> **Exercise requirements**: Please write out all the entries exactly, without the pictures.

> **Records provided**:
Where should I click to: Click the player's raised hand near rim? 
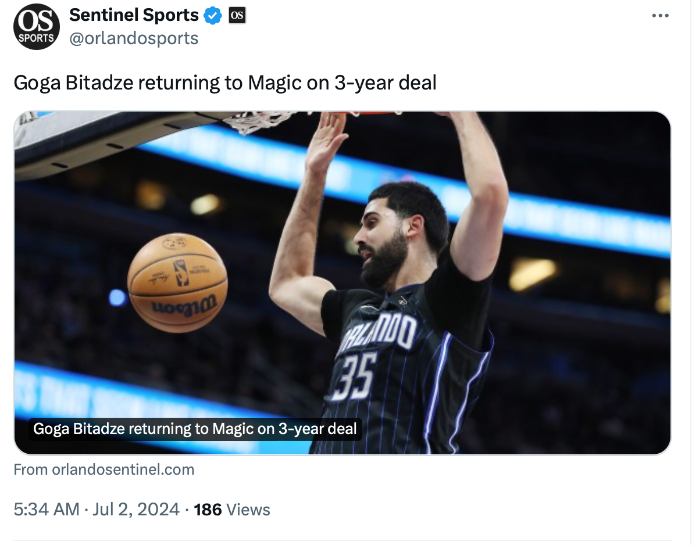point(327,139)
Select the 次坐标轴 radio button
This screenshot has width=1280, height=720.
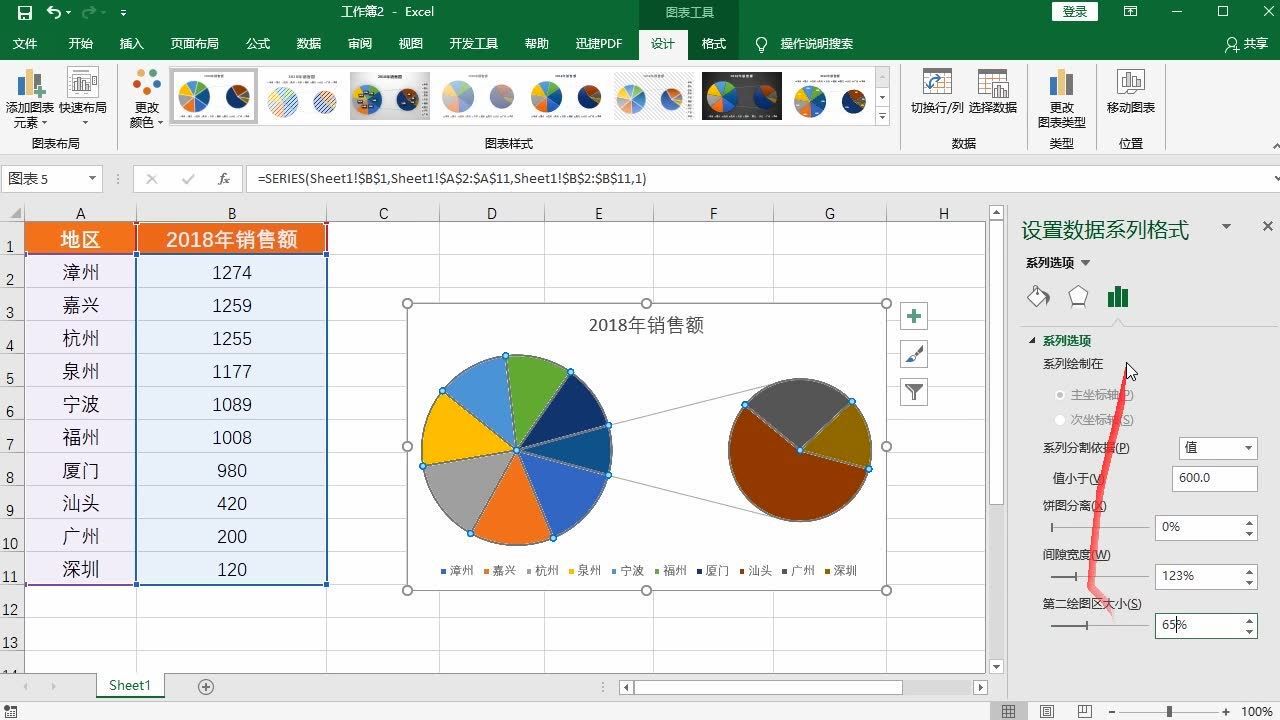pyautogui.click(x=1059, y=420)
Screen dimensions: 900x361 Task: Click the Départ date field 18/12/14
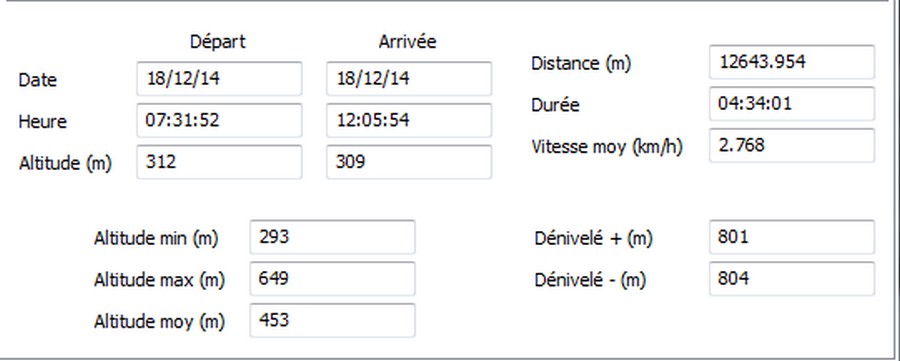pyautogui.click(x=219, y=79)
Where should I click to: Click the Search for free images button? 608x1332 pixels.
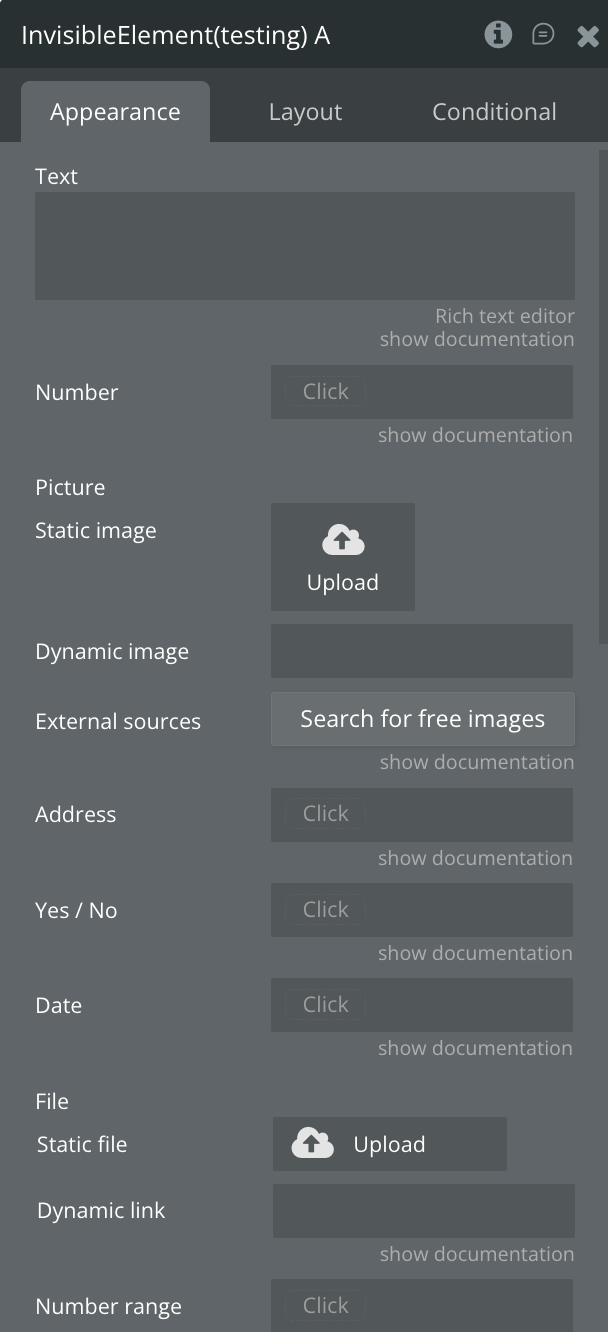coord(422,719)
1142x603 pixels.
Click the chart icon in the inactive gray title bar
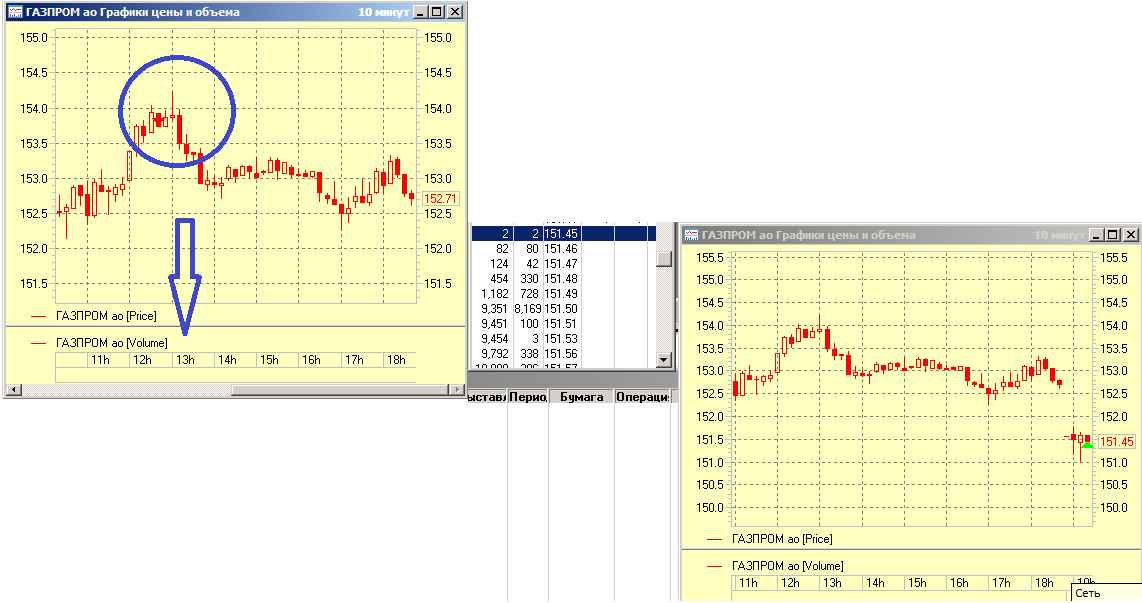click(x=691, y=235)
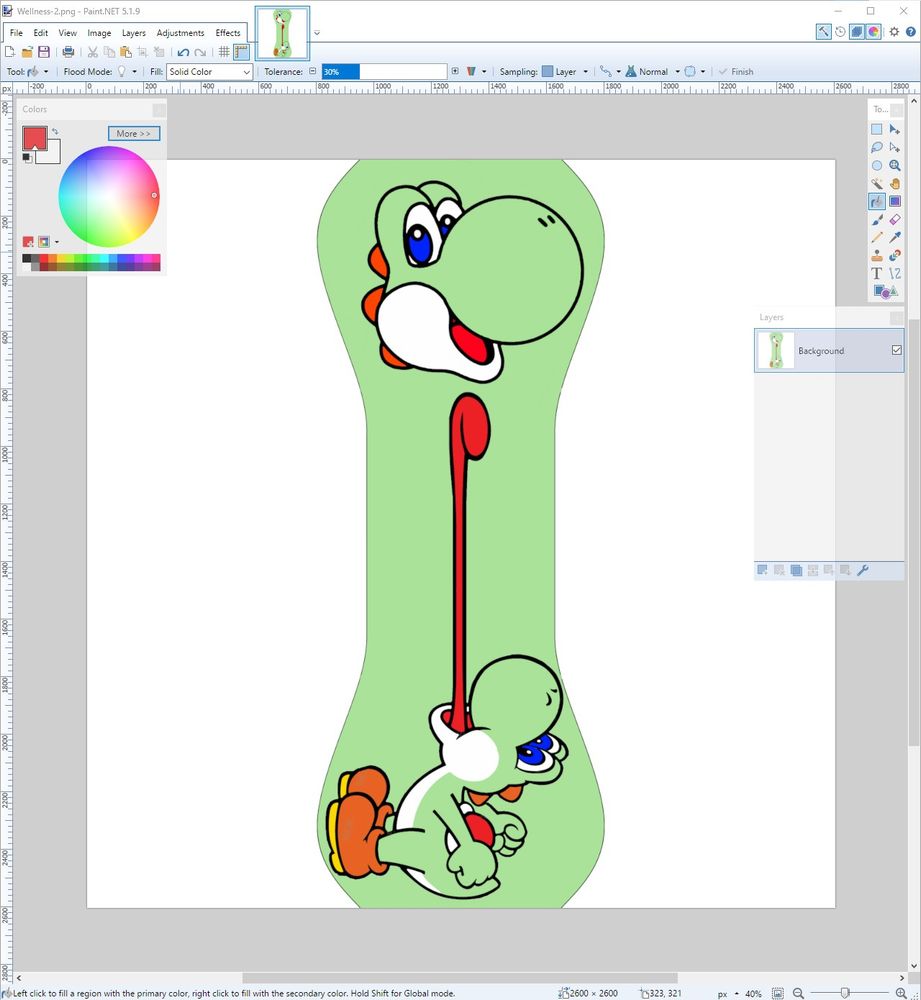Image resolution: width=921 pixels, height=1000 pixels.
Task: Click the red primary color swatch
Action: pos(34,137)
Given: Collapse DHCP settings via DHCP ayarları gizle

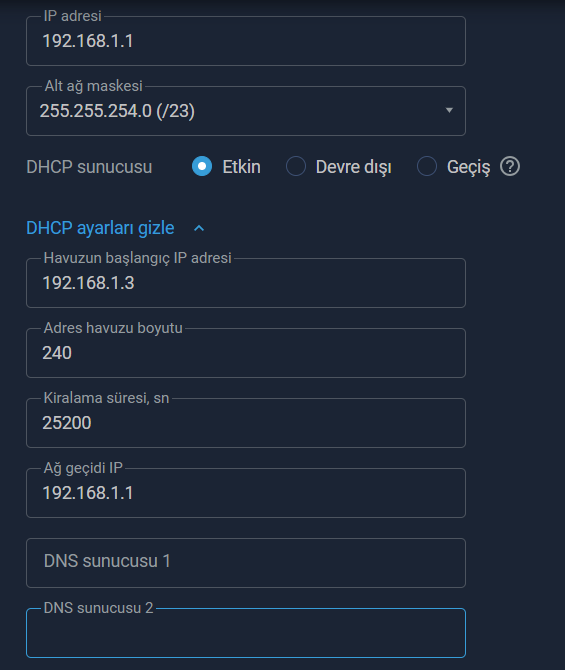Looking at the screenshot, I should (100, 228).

> **Expected output**:
Where should I click to: Click the player's raised hand near rim? 
point(327,139)
Select the 次坐标轴 radio button
This screenshot has width=1280, height=720.
pyautogui.click(x=1059, y=420)
Screen dimensions: 900x361 Task: Click the Départ date field 18/12/14
pyautogui.click(x=219, y=79)
Where should I click to: Click the Search for free images button? 608x1332 pixels.
coord(422,719)
1142x603 pixels.
Click the chart icon in the inactive gray title bar
click(x=691, y=235)
Image resolution: width=921 pixels, height=1000 pixels.
Task: Click the red primary color swatch
Action: pos(34,137)
Given: Collapse DHCP settings via DHCP ayarları gizle

Looking at the screenshot, I should (100, 228).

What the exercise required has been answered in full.